Muitos cogitam desistir
Segundo o relatório “Creator Burnout” da Vibely, 71% dos criadores de conteúdo na internet já pensaram em desistir de atuar na área por conta do Burnout. De acordo com a Vibely, as causas mais citadas do burnout entre criadores são:
Mudanças nos algoritmos (65%);
Dificuldade para ganhar a vida (59%);
A necessidade constante de pensar em novas ideias e atuar nas mais diversas plataformas (51%);
Ansiedade com o número de seguidores (51%);
Ódio e bullying online (42%);
Síndrome do impostor (29%);
e Reações negativas (backlash) (19%)
Vida dupla
Se os jovens pensam ser possível viver exclusivamente de ganhos com as redes sociais, levantamentos recentes mostram que a realidade é mais difícil do que isso: pesquisa da Wake Creators, publicada em março do ano passado, mostrou que só 9% dos influenciadores no Brasil conseguem viver exclusivadamente dessa renda.
Análise
“Liberdade só vem com planejamento financeiro”

“O que tem levado muitos jovens a não trabalharem como CLTs e, consequentemente não contribuírem com o INSS, é o discurso da independência. Eles querem ser livres para escolher, mas no fim das contas atuam como MEIs em um local que usa o trabalho deles da mesma forma que um celetista, só que sem os direitos trabalhistas que eles poderiam ter se fossem CLTs.

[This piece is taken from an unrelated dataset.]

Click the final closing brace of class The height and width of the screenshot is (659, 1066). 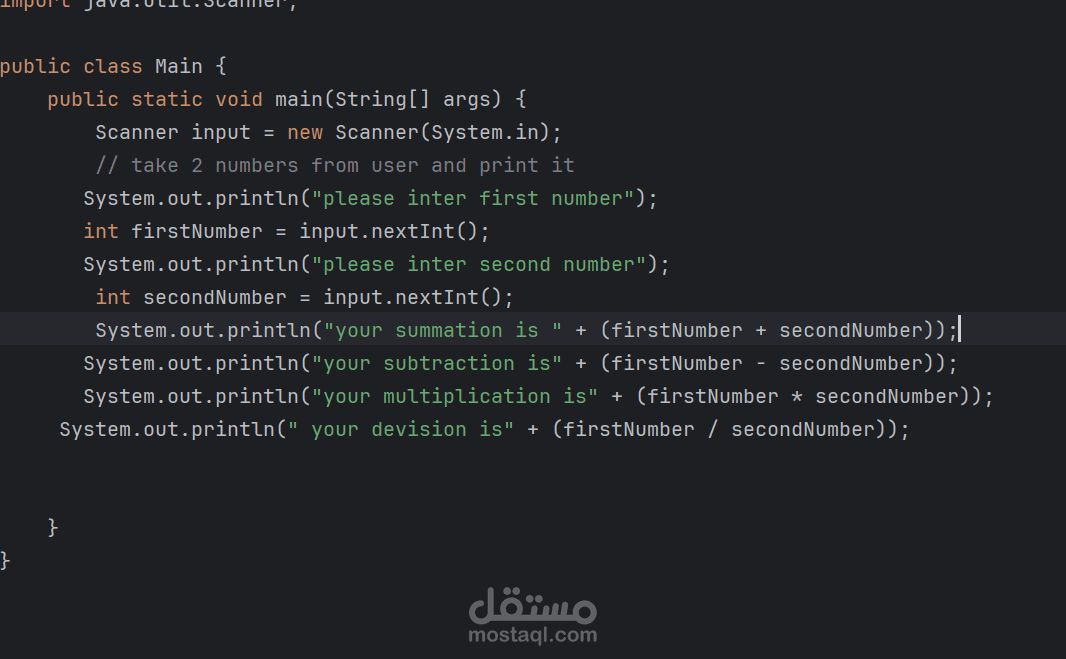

Ou seja, não há planejamento ou cuidado com o próprio futuro. Muitos não fazem um planejamento para terem reservas financeiras, o que deveria ser fundamental para quem quer trabalhar por conta própria. É um paradoxo, pois é uma geração que fala sobre liberdade, mas não está fazendo planejamento para ser livre. Claro que há exceções.
Isso se torna um problema não só para eles, mas para as empresas, porque os empresários, que batalharam pela flexibilização das regras trabalhistas, acabaram vendo isso virar contra si, já que justamente por isso, há dificuldade em se conseguir trabalhador de carteira assinada”.